The % maximum heart rates at the AT from the SCT are comparable to those reported by Christmass et al. (1998). They reported an average of 82.8% maximum heart rate (excluding change of ends) during a 90 minute game of singles, compared to 88.3% reported in the current study. In contrast, Reilly and Palmer (1995) reported an average of 76.4 % maximum heart rate; however their testing was performed on wooden courts which are not widely used, and therefore the characteristics of play on the surface may result in a different pattern of physiological loading. This finding suggests the AT assessed during the SCT may also produce a physiological response comparable to singles match play. The sub-maximal testing results elicited significantly different heart rates and % maximum heart rates at the AT, with both values being significantly higher during the SCT. There was also no significant correlation between these values in the different testing conditions. Movement speed at AT was also found to be not significantly correlated between the two sub-maximal conditions. The possible reasons for this relate to the additional physiological loading experienced with intermittent activity that requires multiple changes of direction accompanied with repeated acceleration and deceleration and the eccentric/concentric muscular loading patterns associated with this type of movement pattern. Given that the results showed no significant correlation, it could be suggested that the university level tennis players utilised in this study would be more economical at performing the movement patterns required during the on court test than those required during the laboratory testing. This in turn could allow the participants to maintain higher heart rates, and % maximum heart rates at the AT, whilst the recovery periods would allow the clearance of lactate. This may help to explain the blood lactate results which demonstrated no significant differences between the SLT and SCT. Interestingly, the blood lactate results were not significantly correlated between the two sub-maximal testing conditions.

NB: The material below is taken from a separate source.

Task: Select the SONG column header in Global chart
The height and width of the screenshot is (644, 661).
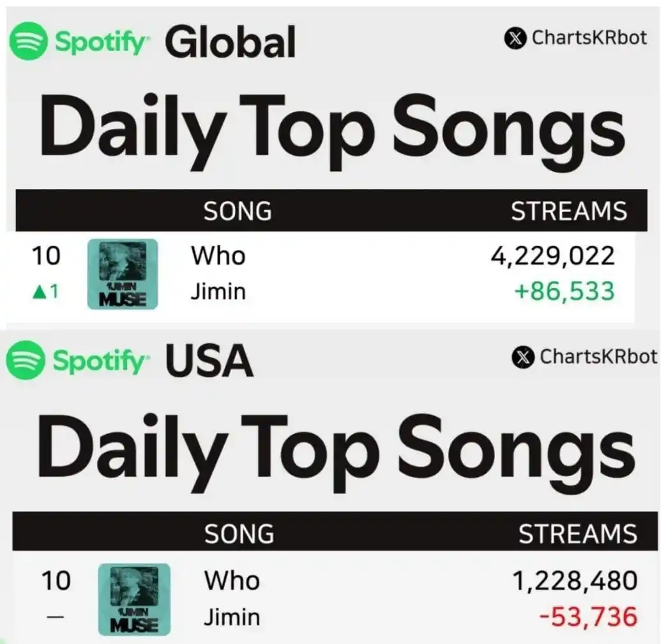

These results highlight the different physiological responses arising from laboratory and on court testing protocols presented in this paper. The results from the sub-maximal testing are of particular importance due to the specificity of the testing protocol to tennis performance. One must also consider the possibility that the lab and court tests may measure different physiological concepts of the anaerobic threshold, which in part, could be attributed to the continuous nature of the laboratory testing and the intermittent nature of the court testing. Clearly, this is likely to have had an effect upon the results of the study; however it is important to remember that the purpose of the on court test was to expose the subjects to realistic tennis specific physiological stress, and therefore the fact that the protocol is very different in nature to the laboratory tests is an expected consequence. Indeed, the implications of these findings are that the sub-maximal on court test could provide physiological loading which is similar to that reported in the tennis physiology literature, yet is not significantly related to an equivalent sub-maximal laboratory test. The wider implications of this are that the if a sports scientist or coach wishes to assess the aerobic endurance of university level tennis players, then the on court protocol (especially the sub-maximal) presented within this paper may represent a test that produces different results compared to the laboratory measures, and it is therefore recommended that it be integrated into assessment batteries of tennis players, further allowing the sports scientist/coach to gain a better understanding of the physiological characteristics of the participant.